Thursday, May 30, 2013

Taking time to reflect

This week I've had the privilege of spending two days in Christchurch as part of a Principal learning team that I'm part of. Our team have been meeting together once a term for the last 3 years. We spend time in each others schools where we share thoughts and resources we find valuable, thinking regarding puzzles of practice, and engaging each other in challenging dialogue around what, why and how we do the things we do. As a group we have a great working and learning synergy. Our schools are different in context (size, decile, location, ethnic make-up etc) but are all connected through wanting to achieve the best possible learning outcomes for our children. We also face many similar circumstances in our roles, such as the sense of urgency in getting the audit report signed and sent off (as I've experienced this morning), the question around the building project, the newsletter that needs to be completed, the class we want to visit. I used the word privilege in my opening sentence because I so value being part of this group. I value the friendship, the challenge, the sharing and the opportunity of being given another lens on which to reflect on my own learning and leadership practice, and our school pathways and priorities (I had to get that pathways word in somewhere!). I appreciate being able to take the time to step out of the busyness of the day and to view things from the wider perspective. Having the breathing space to be able to think in creative and innovative ways, to reflect and re-imagine where we are heading. If we believe that active reflection is an important part of learning process then we need to ensure that we build it in as a priority in our busy lives. Not always easy, but being part of a learning group such as this, and regular writing of a reflective blog as an appraisal goal can certainly help. I am extremely grateful to the crew back at school who keep things trucking along and have to take on more while I'm out. Thanks team!

Source material:

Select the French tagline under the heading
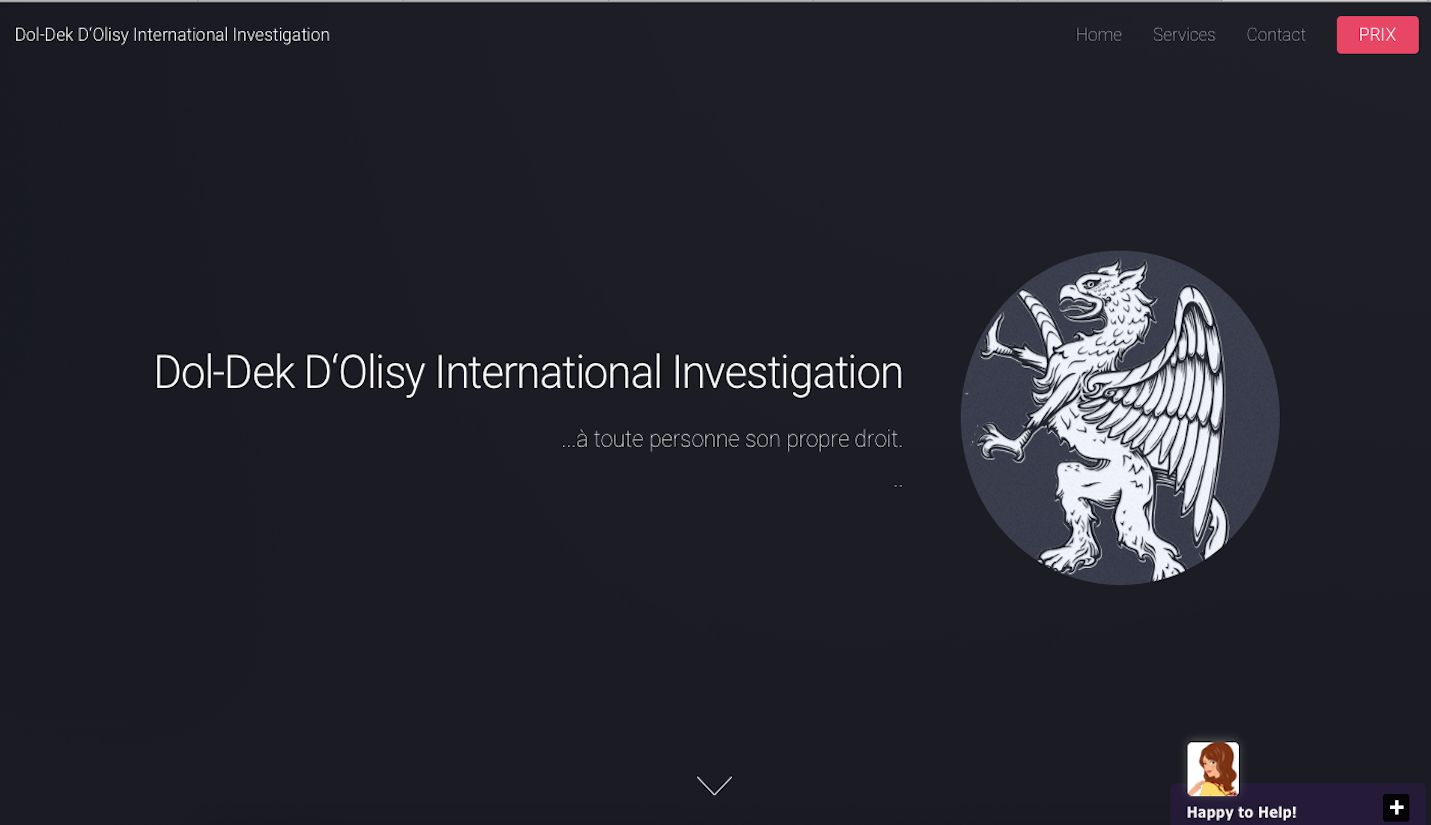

Prompt: According to the blog post, how often has the principal learning team been meeting, and for how long? Answer from the blog post alone.

Solution for this problem: Once a term for the last three years.